Skip to main content
Operator-managed Change Data Capture (CDC) is available starting with Operator version 0.9.0.
CDC allows you to connect Big Peer running in your environment to other cloud applications and third party services through Kafka Data Bridges. CDC is organised into individual “Data Bridges” which work by:
  1. Capturing changes made to documents in Big Peer
  2. Filtering these changes based on your configuration
  3. Publishing them to Kafka topics for consumption by external systems
For an overview of CDC and possible use cases, see Change Data Capture.

Prerequisites

Before setting up CDC, ensure you have:
  1. Deployed a Big Peer using the Ditto Operator (version 0.9.0 or above)
  2. Created a Big Peer App

Creating a Kafka Data Bridge

To create a Kafka data bridge, you need to have a BigPeer deployed and a BigPeerApp associated with it.

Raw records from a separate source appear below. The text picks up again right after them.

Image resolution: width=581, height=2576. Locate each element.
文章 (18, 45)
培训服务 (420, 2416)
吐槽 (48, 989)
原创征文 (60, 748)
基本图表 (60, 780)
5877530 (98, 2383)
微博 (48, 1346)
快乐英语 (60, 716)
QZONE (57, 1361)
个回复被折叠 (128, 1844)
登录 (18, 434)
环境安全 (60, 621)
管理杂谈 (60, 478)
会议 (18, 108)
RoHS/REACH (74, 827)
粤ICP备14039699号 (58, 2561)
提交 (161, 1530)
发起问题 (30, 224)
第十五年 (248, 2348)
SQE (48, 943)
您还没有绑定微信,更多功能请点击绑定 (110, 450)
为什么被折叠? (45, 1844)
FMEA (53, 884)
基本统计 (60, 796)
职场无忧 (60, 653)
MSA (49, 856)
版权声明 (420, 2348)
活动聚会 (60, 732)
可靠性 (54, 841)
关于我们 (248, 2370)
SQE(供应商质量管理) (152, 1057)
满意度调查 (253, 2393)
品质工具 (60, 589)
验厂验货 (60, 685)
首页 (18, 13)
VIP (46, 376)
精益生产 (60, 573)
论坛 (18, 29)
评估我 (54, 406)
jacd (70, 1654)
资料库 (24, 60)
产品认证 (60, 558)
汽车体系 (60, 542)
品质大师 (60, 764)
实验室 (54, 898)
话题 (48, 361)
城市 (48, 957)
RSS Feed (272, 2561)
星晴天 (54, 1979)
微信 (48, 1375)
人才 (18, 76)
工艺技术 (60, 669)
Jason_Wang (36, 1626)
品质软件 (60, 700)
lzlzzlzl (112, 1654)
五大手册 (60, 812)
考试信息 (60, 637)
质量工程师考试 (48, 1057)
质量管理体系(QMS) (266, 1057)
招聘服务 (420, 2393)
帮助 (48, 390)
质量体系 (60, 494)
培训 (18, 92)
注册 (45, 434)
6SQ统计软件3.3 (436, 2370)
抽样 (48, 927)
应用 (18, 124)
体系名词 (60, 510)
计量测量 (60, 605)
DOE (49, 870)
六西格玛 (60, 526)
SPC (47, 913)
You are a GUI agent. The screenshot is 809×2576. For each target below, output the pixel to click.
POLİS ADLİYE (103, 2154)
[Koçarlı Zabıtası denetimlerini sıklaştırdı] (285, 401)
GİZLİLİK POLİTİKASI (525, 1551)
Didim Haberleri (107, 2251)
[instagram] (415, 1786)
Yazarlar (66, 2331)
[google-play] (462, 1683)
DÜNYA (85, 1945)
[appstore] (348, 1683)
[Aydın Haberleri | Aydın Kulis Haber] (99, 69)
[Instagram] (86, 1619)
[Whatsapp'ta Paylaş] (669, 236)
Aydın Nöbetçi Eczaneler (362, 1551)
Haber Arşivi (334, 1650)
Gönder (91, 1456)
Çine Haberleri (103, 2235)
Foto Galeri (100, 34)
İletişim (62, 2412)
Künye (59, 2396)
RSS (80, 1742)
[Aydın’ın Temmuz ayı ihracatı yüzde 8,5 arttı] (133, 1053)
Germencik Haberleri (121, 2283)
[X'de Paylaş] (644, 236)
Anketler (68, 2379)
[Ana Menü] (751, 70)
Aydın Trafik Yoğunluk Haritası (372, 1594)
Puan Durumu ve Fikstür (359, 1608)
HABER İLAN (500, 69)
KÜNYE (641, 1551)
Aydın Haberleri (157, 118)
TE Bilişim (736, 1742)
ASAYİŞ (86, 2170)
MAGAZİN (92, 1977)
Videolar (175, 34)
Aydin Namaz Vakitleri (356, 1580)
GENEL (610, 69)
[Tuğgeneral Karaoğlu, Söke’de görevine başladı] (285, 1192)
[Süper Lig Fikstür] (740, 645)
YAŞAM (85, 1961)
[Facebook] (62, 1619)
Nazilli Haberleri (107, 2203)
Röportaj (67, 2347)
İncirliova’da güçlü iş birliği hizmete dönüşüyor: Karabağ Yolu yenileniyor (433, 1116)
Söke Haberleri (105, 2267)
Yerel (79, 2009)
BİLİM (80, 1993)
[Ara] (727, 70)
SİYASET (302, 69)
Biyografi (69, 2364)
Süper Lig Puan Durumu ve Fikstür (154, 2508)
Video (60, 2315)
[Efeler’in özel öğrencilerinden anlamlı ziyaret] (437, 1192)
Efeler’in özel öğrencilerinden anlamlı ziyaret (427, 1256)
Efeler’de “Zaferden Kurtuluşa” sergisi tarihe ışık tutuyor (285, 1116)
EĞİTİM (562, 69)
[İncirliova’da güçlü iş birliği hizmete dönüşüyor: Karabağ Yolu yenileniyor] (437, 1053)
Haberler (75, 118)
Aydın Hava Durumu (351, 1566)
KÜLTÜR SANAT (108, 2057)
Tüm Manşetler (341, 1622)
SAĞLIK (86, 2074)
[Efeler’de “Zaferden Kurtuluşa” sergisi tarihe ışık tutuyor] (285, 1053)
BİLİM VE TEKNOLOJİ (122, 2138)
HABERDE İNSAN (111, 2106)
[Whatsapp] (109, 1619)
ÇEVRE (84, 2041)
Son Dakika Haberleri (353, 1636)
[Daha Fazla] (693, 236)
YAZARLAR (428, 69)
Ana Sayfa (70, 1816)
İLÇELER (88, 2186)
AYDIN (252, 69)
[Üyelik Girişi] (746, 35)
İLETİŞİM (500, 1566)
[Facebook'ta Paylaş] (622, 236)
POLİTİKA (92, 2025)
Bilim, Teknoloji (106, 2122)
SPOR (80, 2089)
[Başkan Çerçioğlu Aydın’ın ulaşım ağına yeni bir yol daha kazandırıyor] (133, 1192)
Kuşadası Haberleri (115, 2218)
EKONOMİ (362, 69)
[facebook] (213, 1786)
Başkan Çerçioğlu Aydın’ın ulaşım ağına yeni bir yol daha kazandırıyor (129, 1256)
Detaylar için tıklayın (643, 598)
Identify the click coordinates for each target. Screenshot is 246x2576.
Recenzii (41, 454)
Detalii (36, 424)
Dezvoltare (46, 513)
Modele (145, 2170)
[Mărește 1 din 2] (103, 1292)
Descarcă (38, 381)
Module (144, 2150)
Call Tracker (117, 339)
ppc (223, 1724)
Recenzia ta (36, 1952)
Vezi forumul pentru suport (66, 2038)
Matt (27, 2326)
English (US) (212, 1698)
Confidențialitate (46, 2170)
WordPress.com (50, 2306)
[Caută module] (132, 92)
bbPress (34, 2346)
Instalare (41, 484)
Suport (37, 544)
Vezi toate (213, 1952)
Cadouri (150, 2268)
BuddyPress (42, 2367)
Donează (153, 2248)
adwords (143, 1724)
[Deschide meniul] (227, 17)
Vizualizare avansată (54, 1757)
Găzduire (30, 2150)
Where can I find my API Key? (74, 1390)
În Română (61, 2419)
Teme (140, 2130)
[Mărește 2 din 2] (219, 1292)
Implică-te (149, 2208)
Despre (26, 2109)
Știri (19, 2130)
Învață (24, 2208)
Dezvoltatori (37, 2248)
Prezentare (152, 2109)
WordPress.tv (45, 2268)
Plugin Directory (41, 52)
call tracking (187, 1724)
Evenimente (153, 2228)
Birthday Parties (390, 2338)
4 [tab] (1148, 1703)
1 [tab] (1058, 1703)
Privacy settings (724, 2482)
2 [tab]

Once those requirements are met, you can create your data bridge as follows:
cat <<'EOF' | kubectl apply -f -
---
# Create a kafka BigPeerDataBridge
apiVersion: ditto.live/v1alpha1
kind: BigPeerDataBridge
metadata:
  labels:
    ditto.live/app: example-app
  name: example-data-bridge
  namespace: ditto
spec:
  bridge:
    kafka:
      topicPartitions: 10
      source:
        - collection: tasks
          query: 'true'
      streamType: untyped
  description: Data Bridge used for testing purposes.
EOF
This will create a Kafka data bridge called example-data-bridge, associated with the example-app BigPeerApp from the quickstart guide.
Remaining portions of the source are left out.